10. In response, assessee filed its submission that the assessee is a public sector bank engaged in the business of banking and other related financial activities and is subject to tight supervision, regulatory directions, close monitoring and extensive reporting requirement of the Government of India and RBI. The above is an important factor to be considered while assessing transfer pricing for various transactions that the bank has entered into with its Associated Enterprises. All the international transactions and specified domestic transactions with the Associated Enterprises and related parties are carried out at prevailing market price/arm’s length price without any scope of shifting of profits.

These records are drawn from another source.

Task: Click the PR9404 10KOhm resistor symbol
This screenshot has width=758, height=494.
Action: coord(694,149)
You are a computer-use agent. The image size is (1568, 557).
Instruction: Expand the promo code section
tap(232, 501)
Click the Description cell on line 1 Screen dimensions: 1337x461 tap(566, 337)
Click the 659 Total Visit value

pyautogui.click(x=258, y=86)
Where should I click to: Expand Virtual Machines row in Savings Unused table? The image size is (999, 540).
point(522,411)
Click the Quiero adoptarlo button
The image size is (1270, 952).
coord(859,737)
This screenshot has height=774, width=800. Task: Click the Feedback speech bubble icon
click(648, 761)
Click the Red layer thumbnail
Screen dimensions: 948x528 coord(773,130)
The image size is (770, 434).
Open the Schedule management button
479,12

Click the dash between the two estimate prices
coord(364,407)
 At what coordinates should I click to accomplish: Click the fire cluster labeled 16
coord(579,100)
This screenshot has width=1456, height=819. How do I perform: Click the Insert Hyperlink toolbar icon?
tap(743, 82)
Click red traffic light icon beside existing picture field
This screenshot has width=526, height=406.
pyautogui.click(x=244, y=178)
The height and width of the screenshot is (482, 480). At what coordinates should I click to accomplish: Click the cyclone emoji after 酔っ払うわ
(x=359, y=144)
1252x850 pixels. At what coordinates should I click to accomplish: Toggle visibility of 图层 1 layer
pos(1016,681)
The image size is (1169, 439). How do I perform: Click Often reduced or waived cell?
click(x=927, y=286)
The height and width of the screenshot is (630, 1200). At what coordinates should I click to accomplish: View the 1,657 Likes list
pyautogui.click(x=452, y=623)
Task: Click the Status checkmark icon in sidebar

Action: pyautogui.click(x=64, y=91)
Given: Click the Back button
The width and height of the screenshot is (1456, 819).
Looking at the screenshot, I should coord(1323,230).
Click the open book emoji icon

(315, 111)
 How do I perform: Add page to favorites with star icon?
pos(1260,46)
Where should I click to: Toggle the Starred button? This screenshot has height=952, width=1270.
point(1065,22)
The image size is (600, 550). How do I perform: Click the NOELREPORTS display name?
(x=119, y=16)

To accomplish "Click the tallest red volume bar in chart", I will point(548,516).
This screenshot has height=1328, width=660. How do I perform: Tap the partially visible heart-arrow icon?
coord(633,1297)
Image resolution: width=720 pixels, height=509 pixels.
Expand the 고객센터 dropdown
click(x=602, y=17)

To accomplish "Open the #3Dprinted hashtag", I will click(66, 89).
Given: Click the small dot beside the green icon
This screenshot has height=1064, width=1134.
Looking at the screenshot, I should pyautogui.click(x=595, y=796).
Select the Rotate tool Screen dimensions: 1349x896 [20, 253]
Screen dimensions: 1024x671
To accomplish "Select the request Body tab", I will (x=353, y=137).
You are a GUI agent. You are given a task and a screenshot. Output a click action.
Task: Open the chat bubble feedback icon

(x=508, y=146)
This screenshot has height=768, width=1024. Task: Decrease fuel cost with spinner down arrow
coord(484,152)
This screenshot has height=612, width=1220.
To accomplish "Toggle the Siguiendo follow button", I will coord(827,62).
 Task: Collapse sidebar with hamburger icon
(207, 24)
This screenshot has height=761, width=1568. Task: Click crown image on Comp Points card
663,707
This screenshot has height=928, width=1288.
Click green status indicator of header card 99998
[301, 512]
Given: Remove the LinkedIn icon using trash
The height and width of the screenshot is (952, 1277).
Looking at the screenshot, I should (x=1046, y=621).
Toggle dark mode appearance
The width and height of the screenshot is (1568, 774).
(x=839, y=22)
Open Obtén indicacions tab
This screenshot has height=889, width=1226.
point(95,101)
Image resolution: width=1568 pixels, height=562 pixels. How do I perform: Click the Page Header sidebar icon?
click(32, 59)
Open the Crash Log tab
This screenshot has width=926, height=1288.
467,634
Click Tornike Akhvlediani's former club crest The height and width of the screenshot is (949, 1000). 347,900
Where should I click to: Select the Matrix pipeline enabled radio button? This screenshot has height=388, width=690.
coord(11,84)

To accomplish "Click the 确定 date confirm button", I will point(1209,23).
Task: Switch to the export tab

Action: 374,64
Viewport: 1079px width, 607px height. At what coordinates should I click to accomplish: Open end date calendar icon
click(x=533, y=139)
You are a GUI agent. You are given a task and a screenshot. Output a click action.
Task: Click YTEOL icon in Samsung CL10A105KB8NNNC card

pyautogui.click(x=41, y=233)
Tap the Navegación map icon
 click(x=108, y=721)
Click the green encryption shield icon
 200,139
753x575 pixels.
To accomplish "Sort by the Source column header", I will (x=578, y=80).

11. He further submitted that the assessee bank has complied with all the provisions of transfer pricing and submitted the Transfer Pricing report as required under Section 92E of the Act for assessment year 2014-15. The same was submitted before the ld. DCIT-2(1)(1) during the scrutiny assessment proceedings. After due consideration of the said report, the documents, facts and circumstances of the bank as discussed above and the provisions of the Act, the ld. Assessing Officer assessed the international transactions and specified domestic transactions reported by the bank at arm’s length and did not consider it necessary or expedient to refer the case to the TPO. The assessment order was passed after making an informed decision and was, therefore, not erroneous and prejudicial to the interests of the Revenue.

12. After considering the submissions of the assessee, ld. PCIT observed that facts of the case and provisions of law were examined in this case. The CBDT vide Instruction No. 3/2016 dated 10.03.2016 issued guidelines for reference to the TPO. As per clause 3.2 of the above said instructions, all cases selected for scrutiny either under CASS on the basis of transfer pricing risk parameter in respect of international transactions or specified domestic transactions, or both, have to be referred to the TPO after obtaining the approval of the jurisdiction PCIT or CIT. The fact that the case has been selected for scrutiny on a transfer pricing risk parameter becomes clear from a perusal of the reasons for which a particular case has been selected, and the same are invariably available with the jurisdictional Assessing Officer. Thus, if the reason or one of the reasons for selection of a case for scrutiny is a transfer pricing parameter, then, the case has to be mandatorily referred to the TPO by the Assessing Officer after obtaining the approval of the jurisdictional PCIT/CIT. The aforesaid instruction was binding on the Assessing Officer. Since the basis of selection of the case under CASS was international transactions and specified domestic transactions, it was mandatory for the Assessing Officer to refer the above transactions to the TPO, which was not done. The reference was very necessary as only the TPO was empowered to determine the arm’s length price after due inquiry and verification and after giving opportunity of hearing to the assessee in respect of international transactions and specified domestic transactions and completion of assessment without making such reference has rendered the assessment order erroneous insofar as it is prejudicial to the interests of the Revenue. The ld. PCIT by referring to the case laws of Ranbaxy Laboratories Ltd.dated 18.11.2011 in ITA No. 504/2008 of Hon’ble Delhi High Court and the judgment in the case of Malabar Industrial Co. Ltd. vs CIT, (2000) 243 ITR 83 (SC) held that the assessment order passed by the Assessing Officer was erroneous insofar as it is prejudicial to the interests of the Revenue.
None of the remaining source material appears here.